▶ [WHAT THE TASK ASKS] Reproduce the records that follow exactly as they appear.

▶ [RECORDED INFORMATION]
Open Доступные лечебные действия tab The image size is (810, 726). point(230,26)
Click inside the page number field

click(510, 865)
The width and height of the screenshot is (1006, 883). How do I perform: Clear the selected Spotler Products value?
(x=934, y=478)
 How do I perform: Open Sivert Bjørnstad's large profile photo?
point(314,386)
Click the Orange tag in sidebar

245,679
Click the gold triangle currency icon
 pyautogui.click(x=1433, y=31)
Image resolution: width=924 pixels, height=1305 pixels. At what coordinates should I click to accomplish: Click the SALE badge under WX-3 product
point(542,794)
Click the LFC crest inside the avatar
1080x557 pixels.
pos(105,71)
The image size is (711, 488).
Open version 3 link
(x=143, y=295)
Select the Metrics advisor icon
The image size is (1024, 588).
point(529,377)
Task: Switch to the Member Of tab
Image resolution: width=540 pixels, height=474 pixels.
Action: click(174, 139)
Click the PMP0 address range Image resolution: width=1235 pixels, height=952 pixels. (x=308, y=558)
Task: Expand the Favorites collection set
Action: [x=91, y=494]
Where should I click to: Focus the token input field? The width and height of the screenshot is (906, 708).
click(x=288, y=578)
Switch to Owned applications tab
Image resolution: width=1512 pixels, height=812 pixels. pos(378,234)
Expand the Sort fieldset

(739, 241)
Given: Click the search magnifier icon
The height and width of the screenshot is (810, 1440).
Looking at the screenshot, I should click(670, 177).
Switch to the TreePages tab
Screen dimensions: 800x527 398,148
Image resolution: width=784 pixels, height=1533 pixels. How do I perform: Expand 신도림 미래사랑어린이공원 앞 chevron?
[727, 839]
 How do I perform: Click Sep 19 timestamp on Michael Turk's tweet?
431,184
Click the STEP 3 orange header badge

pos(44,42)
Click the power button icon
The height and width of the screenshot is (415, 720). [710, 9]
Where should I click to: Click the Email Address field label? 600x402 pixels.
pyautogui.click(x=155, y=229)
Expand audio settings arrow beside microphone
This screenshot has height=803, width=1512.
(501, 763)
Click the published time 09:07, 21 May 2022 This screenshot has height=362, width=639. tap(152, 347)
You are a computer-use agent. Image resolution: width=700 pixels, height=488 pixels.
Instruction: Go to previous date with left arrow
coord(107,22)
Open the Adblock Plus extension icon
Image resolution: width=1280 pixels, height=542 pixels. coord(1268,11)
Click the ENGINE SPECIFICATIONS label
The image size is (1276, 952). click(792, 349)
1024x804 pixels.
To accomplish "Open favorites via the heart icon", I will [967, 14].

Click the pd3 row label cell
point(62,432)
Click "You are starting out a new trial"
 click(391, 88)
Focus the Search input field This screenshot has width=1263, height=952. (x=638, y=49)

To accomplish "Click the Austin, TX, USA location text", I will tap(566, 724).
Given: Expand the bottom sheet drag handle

▶ [OUTPUT OF THE EXERCISE]
Open Доступные лечебные действия tab The image size is (810, 726). point(230,26)
Click inside the page number field

click(510, 865)
The width and height of the screenshot is (1006, 883). How do I perform: Clear the selected Spotler Products value?
(x=934, y=478)
 How do I perform: Open Sivert Bjørnstad's large profile photo?
point(314,386)
Click the Orange tag in sidebar

245,679
Click the gold triangle currency icon
 pyautogui.click(x=1433, y=31)
Image resolution: width=924 pixels, height=1305 pixels. At what coordinates should I click to accomplish: Click the SALE badge under WX-3 product
point(542,794)
Click the LFC crest inside the avatar
1080x557 pixels.
pos(105,71)
The image size is (711, 488).
Open version 3 link
(x=143, y=295)
Select the Metrics advisor icon
The image size is (1024, 588).
point(529,377)
Task: Switch to the Member Of tab
Image resolution: width=540 pixels, height=474 pixels.
Action: click(174, 139)
Click the PMP0 address range Image resolution: width=1235 pixels, height=952 pixels. (x=308, y=558)
Task: Expand the Favorites collection set
Action: [x=91, y=494]
Where should I click to: Focus the token input field? The width and height of the screenshot is (906, 708).
click(x=288, y=578)
Switch to Owned applications tab
Image resolution: width=1512 pixels, height=812 pixels. pos(378,234)
Expand the Sort fieldset

(739, 241)
Given: Click the search magnifier icon
The height and width of the screenshot is (810, 1440).
Looking at the screenshot, I should click(670, 177).
Switch to the TreePages tab
Screen dimensions: 800x527 398,148
Image resolution: width=784 pixels, height=1533 pixels. How do I perform: Expand 신도림 미래사랑어린이공원 앞 chevron?
[727, 839]
 How do I perform: Click Sep 19 timestamp on Michael Turk's tweet?
431,184
Click the STEP 3 orange header badge

pos(44,42)
Click the power button icon
The height and width of the screenshot is (415, 720). [710, 9]
Where should I click to: Click the Email Address field label? 600x402 pixels.
pyautogui.click(x=155, y=229)
Expand audio settings arrow beside microphone
This screenshot has height=803, width=1512.
(501, 763)
Click the published time 09:07, 21 May 2022 This screenshot has height=362, width=639. tap(152, 347)
You are a computer-use agent. Image resolution: width=700 pixels, height=488 pixels.
Instruction: Go to previous date with left arrow
coord(107,22)
Open the Adblock Plus extension icon
Image resolution: width=1280 pixels, height=542 pixels. coord(1268,11)
Click the ENGINE SPECIFICATIONS label
The image size is (1276, 952). click(792, 349)
1024x804 pixels.
To accomplish "Open favorites via the heart icon", I will [967, 14].

Click the pd3 row label cell
point(62,432)
Click "You are starting out a new trial"
 click(391, 88)
Focus the Search input field This screenshot has width=1263, height=952. (x=638, y=49)

To accomplish "Click the Austin, TX, USA location text", I will tap(566, 724).
Given: Expand the bottom sheet drag handle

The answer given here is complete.